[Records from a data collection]

━━━━━━━━

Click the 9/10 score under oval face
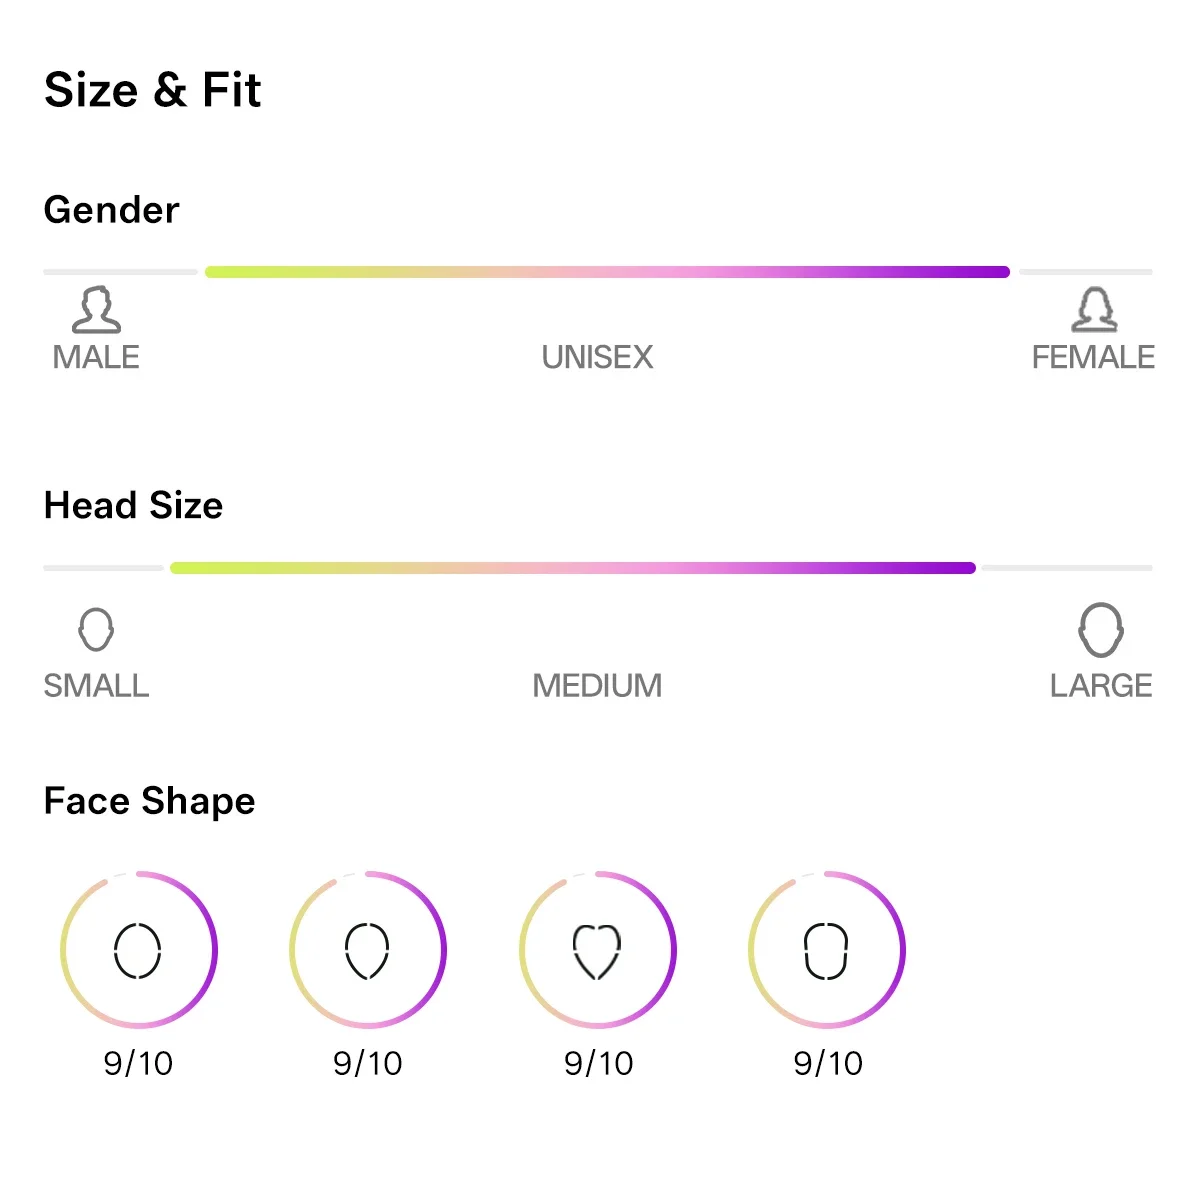 (x=138, y=1063)
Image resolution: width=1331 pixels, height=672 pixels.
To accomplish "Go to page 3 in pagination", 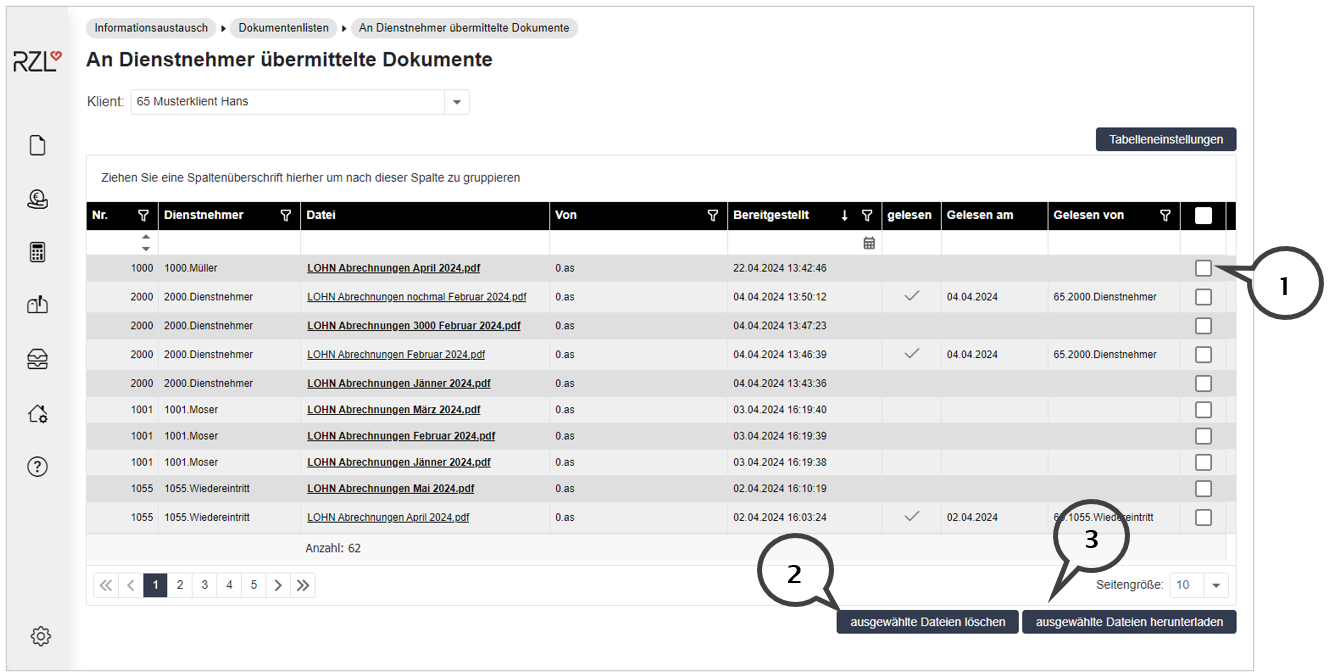I will (204, 585).
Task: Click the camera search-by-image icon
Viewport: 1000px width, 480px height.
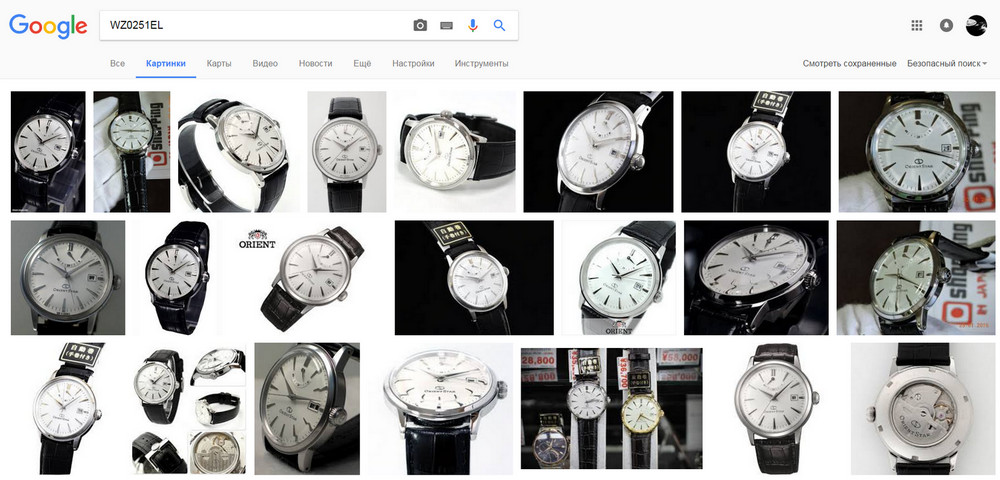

━━━━━━━━

Work required: Each line in the records above that contains the word "height" must be copied.

Answer box:
Image resolution: width=1331 pixels, height=672 pixels.
Viewport: 1000px width, 480px height.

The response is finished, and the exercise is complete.